Marie Rivière relayait souvent Patrick au volant du
mini bus. Le groupe a tourné de MJC en festival avec Jacques Dudon en première
partie. Il jouait en open, la guitare sur les genoux.
J’ai abandonné progressivement mes études pour
devenir un marginal. Je lâchais la proie pour l’ombre. Pour le plaisir,
je suivais encore deux cours à Censier ; avec Jean Maitron, le mandarin du
syndicalisme révolutionnaire ainsi qu’une unité de valeur exotique consacré aux
sociétés secrètes en Chine, un épisode inédit de Tintin et le Lotus Bleu.

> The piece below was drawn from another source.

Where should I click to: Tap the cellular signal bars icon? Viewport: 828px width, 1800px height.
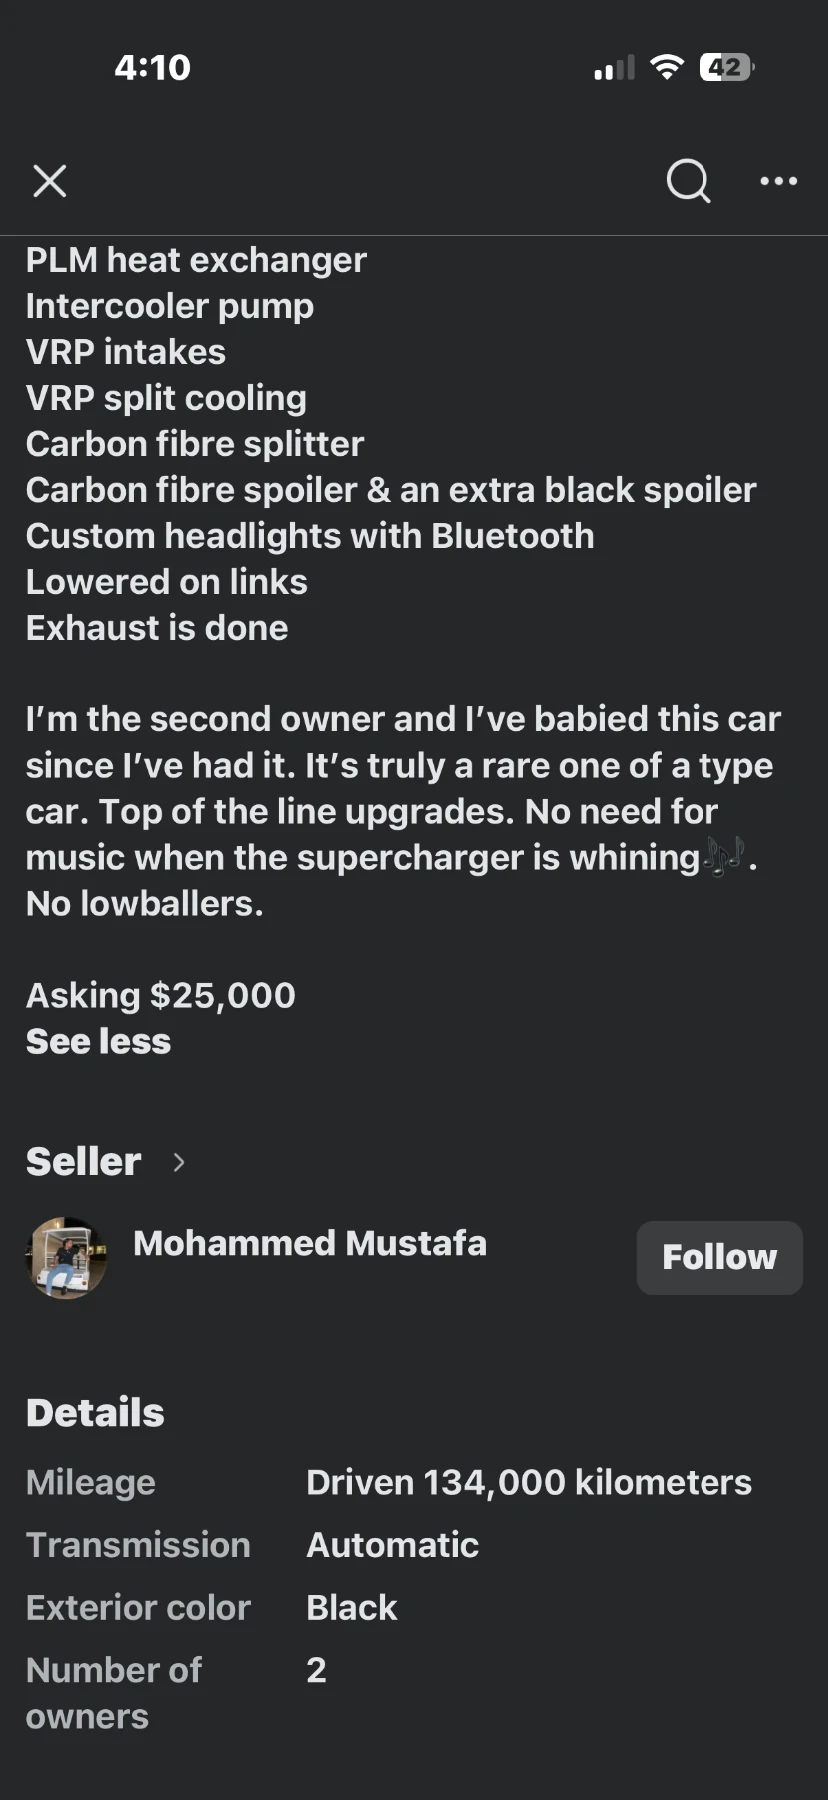tap(614, 69)
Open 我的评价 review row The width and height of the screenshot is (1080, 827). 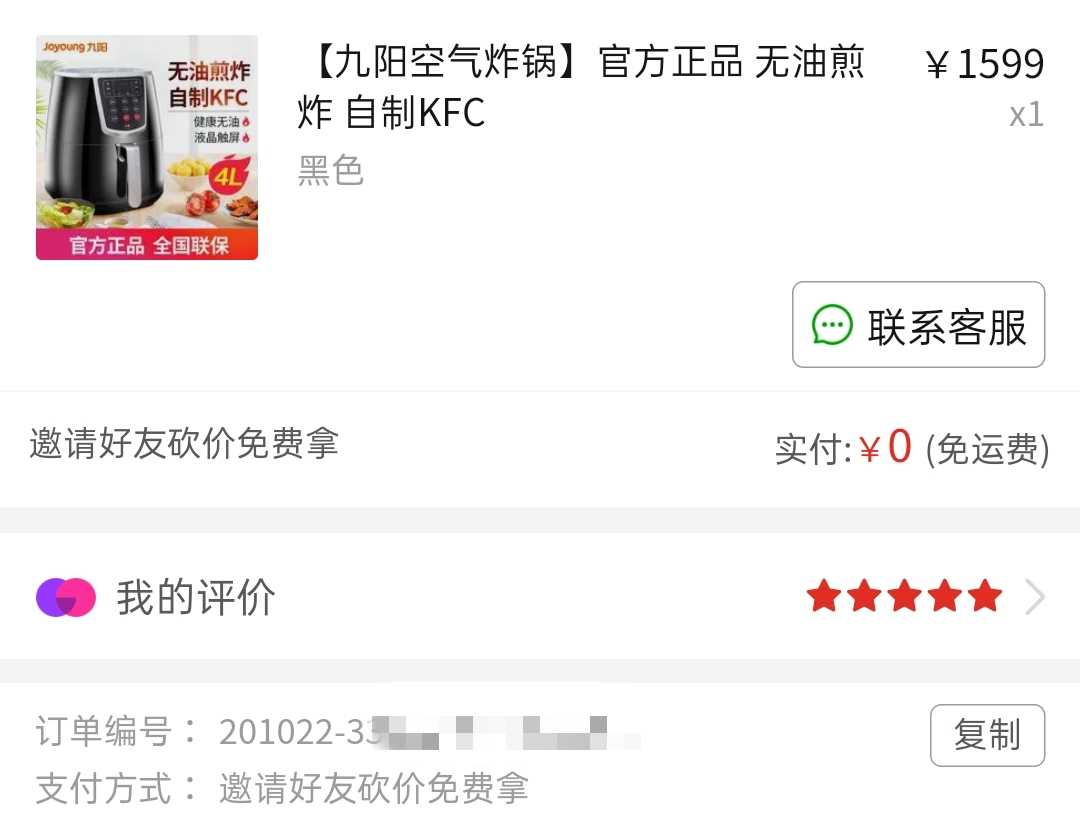(x=540, y=596)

Jack Kerouac et Brian Jones ont ouvert la liste des
cadavres exquis, premiers de la classe J comme… junky.
Enfermé dans ma piaule, j’enchaînais les nuits
blanches au rythme du solo de batterie de in a gada da vida de Iron
Butterfly, fumant un mélange sucré de H et de Clan dans une bouffarde en écume
de mer. Je réécrivais la Saison en enfer et les Illuminations sur
une vieille machine à écrire récalcitrante, des centaines de feuillets. J’ai
détruit toutes ces pages dans un accès de déprime quelques années plus tard. Je
le regrette aujourd’hui.
Début Juillet nous avons fait le grand saut avec
Joëy Faré : un aller simple Istanbul et un billet open Bombay-Paris !

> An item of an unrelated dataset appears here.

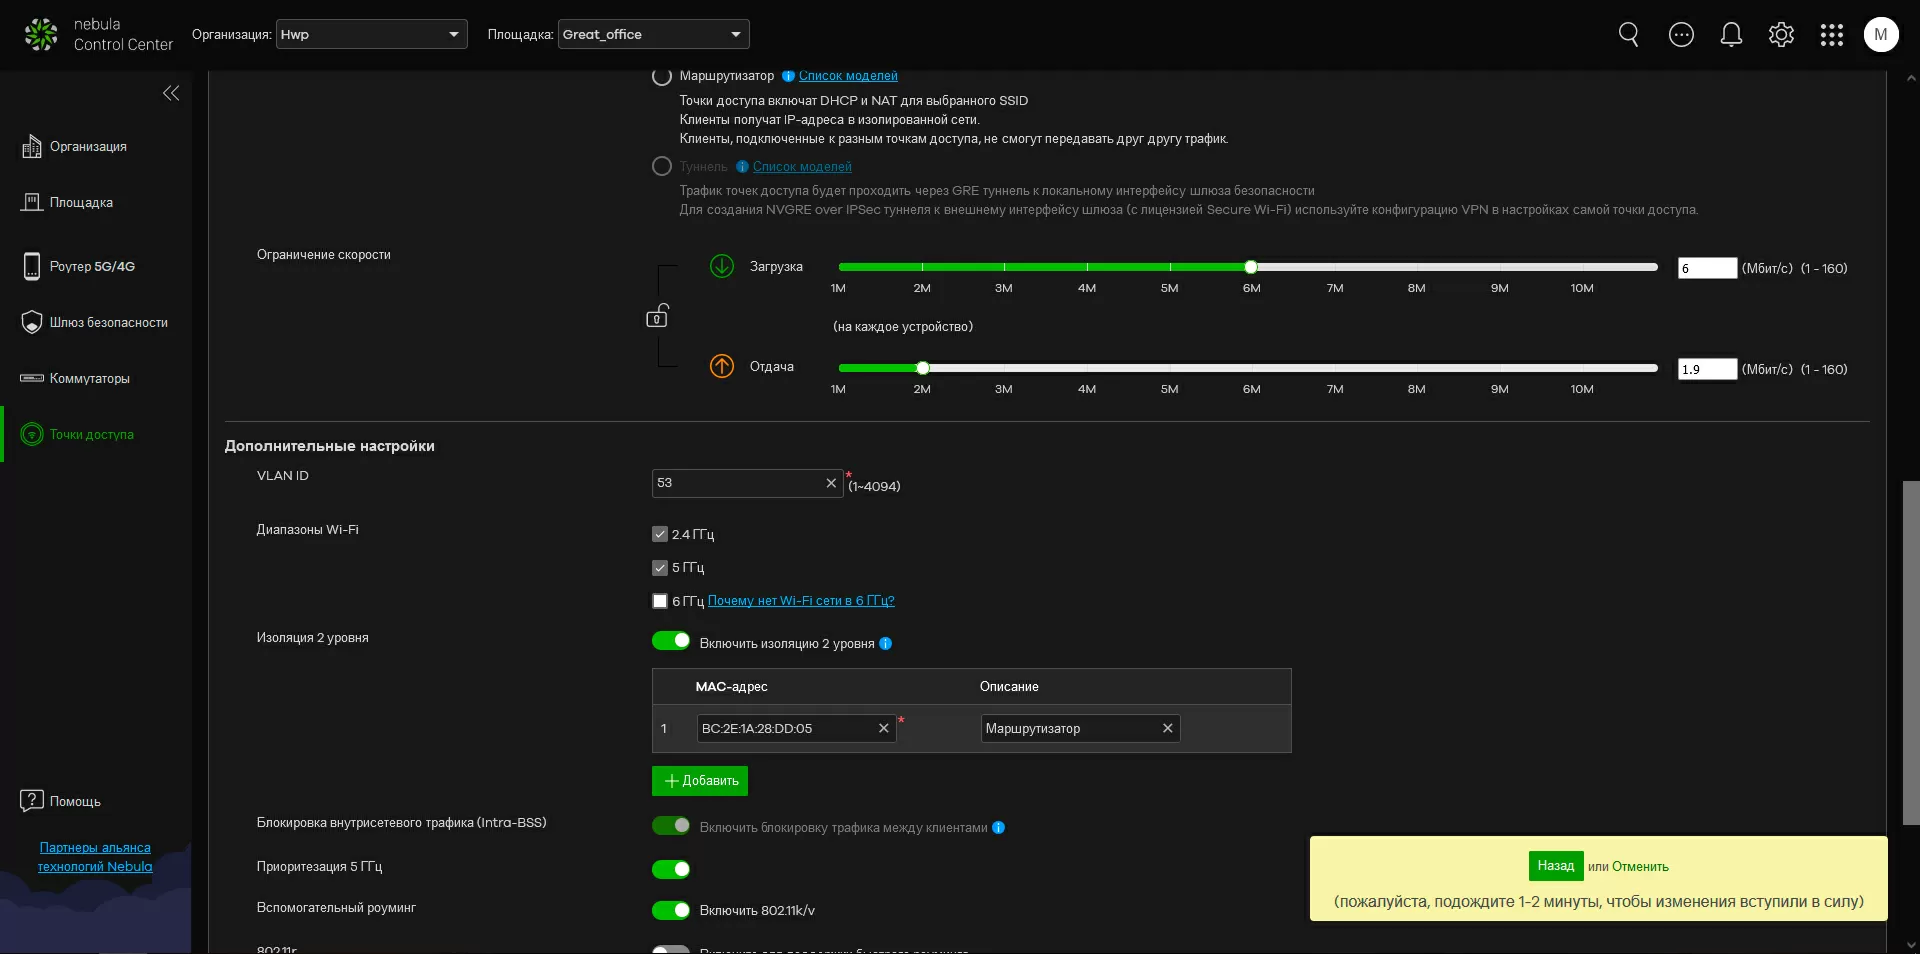The height and width of the screenshot is (954, 1920).
Task: Go to Коммутаторы in sidebar
Action: (89, 378)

Nous sommes partis tout au bout de La Grande Route, au pied du
toît du monde. De repaires en repères, Pudding Shop à Istamboul, le Bagdad
Hôtel à Téhéran, le Najib Otel à Kabul, l’Oriental Lodge à Katmandu , nous
suivions les traces des précédents pour nous perdre et nous découvrir. Nous
fracassions notre couple, nos egos, nos jalousies, nos désirs aux réalités
glaciales du quotidien.
Après la froidure d’Amougies, Ame Son a vécu la
canicule de Biot. Autant l’automne fut une réussite, une immense communion
entre public et musiciens, sans flic, sans S.O. musclé, sans arrière pensée,
autant l’été fut un fiasco, stars
obnubilés par le fric, organisation défaillante et groupuscules infantiles .

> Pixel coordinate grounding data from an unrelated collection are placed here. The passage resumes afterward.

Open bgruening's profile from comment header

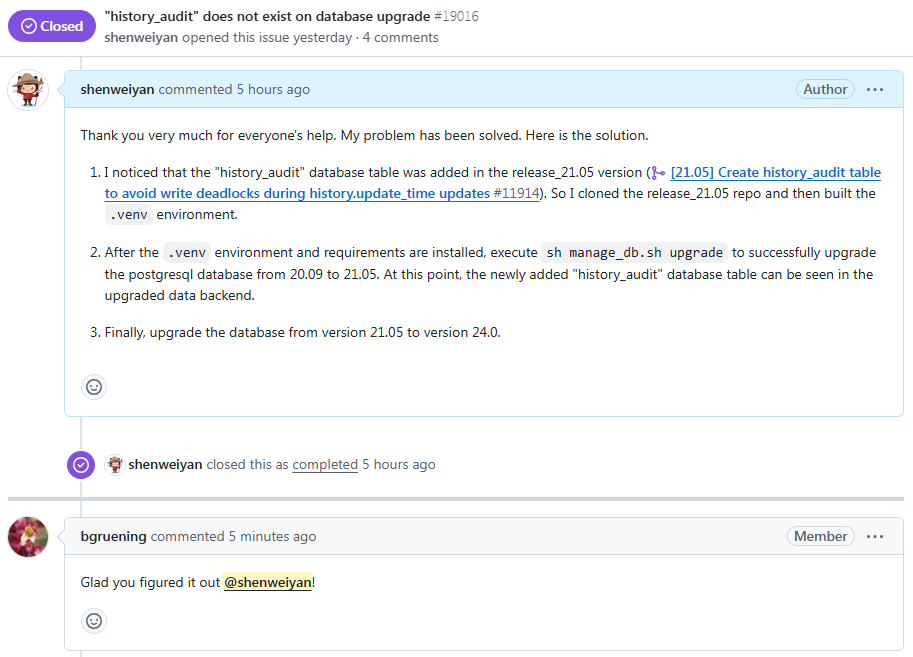(x=113, y=536)
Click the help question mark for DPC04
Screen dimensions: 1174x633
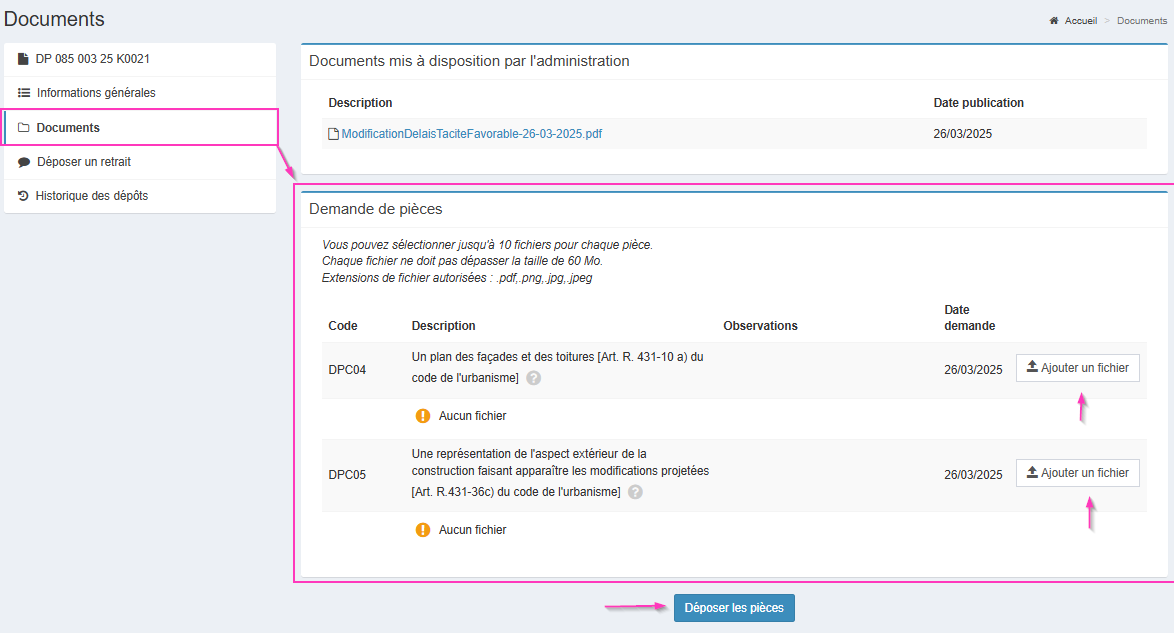[x=534, y=378]
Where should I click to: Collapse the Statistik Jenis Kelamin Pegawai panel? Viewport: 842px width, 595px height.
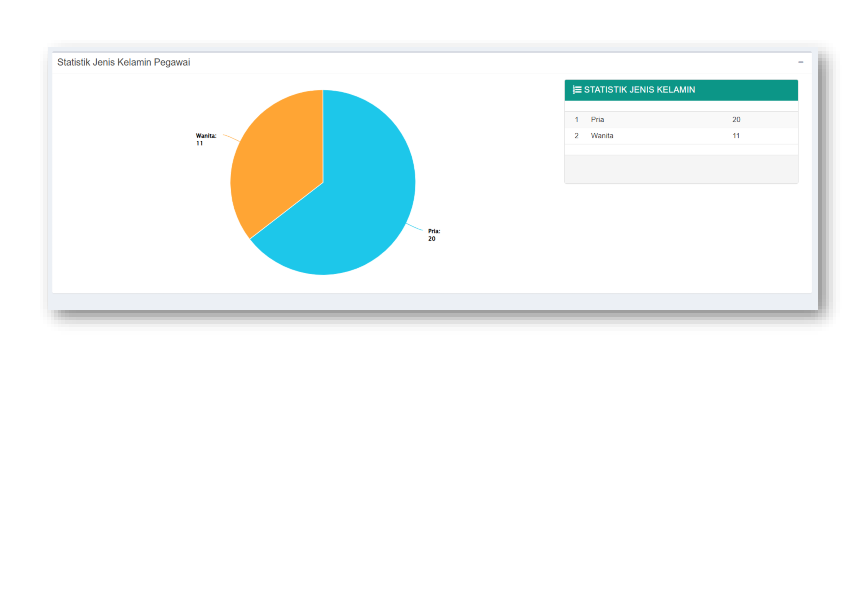click(800, 63)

Ame Son et Gong firent honneur à leur réputation mais Biot périclita ; un
véritable gâchis et ce n’était que le début. Marcellin reprit la main. Il
interdit les maos et les festivals de Pop Music pourchassant
impitoyablement toute contestation politique, artistique et même capillaire. Le
pays était coupé en deux, l’après Mai allait mettre dix ans à se cicatriser…
Une inscription bombée sur la vespasienne du boulevard Arago le 31 décembre 1969 résumait bien notre état d’esprit … Nos cheveux ne seront jamais aussi longs que notre dégoût… ( signé le Freak Inconnu )
L’amer
du Nord… JJB alias Caddy alias Léon Cobra en 1969.